What is causing oil to slump?
“Another turbulent week in oil markets carried crude prices to their lowest point since January, with thin trading and a blurry outlook for supply and demand driving a fitful 30% decline from this year’s highs.
A 5.9% gain since Wednesday notwithstanding, the main U.S. oil benchmark has shed about $35 a barrel since peaking above $122 three months ago. West Texas Intermediate closed Friday at $86.79. Brent crude futures, the primary international price gauge, ended at $92.84.
Much like what happened on the way up early this year, the decline in prices has been intensified by heightened volatility and diminished liquidity in the futures markets, which are meant to ease the movement of barrels around the world.
Traders and analysts said that an overwhelming number of variables—from calculating how much consumption will be reduced by China’s Covid-19 lockdowns to handicapping how many of Russia’s shunned barrels will make it to market—has made it unusually difficult to anticipate the direction of prices.
Other examples of uncertainty looming over the market include how long the Biden administration will dip into the U.S. Strategic Petroleum Reserve to boost domestic supply, whether sky-high natural-gas prices in Europe will prompt utilities to burn oil instead, and to what degree the Organization of the Petroleum Exporting Countries and its market allies are willing to throttle back output to support prices.
A renewed nuclear deal between the U.S. and Iran could bring Iranian petroleum back to the market.
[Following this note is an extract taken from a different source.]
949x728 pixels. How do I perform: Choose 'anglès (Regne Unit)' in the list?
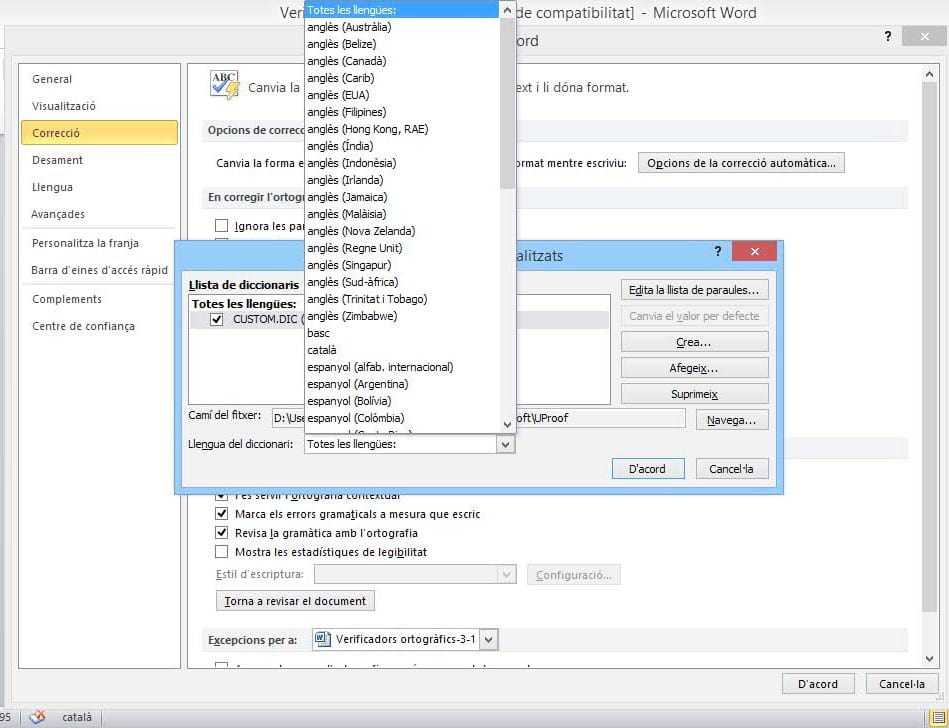354,248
Lately, fears of recession and reduced consumption have overshadowed concern about inadequate petroleum supplies and pushed prices lower.
BofA Securities analysts laid out cases in a recent note to clients for oil prices to both rise and fall by as much as $20 over the next few months. “There is simply too much uncertainty around fundamentals going into the winter,” they wrote.
The unpredictability has boosted volatility, which has sent traders to the sidelines. Open interest, a measure of trading activity, has lately been about half what it was five years ago in the most active U.S. oil futures contract and about 30% what it was last year.
The decline in trades has reduced liquidity—the ability to carry out transactions at expected prices without causing big moves in prices or disorderly trading—in markets that were already hampered by thin trading and prone to wild swings, traders said.”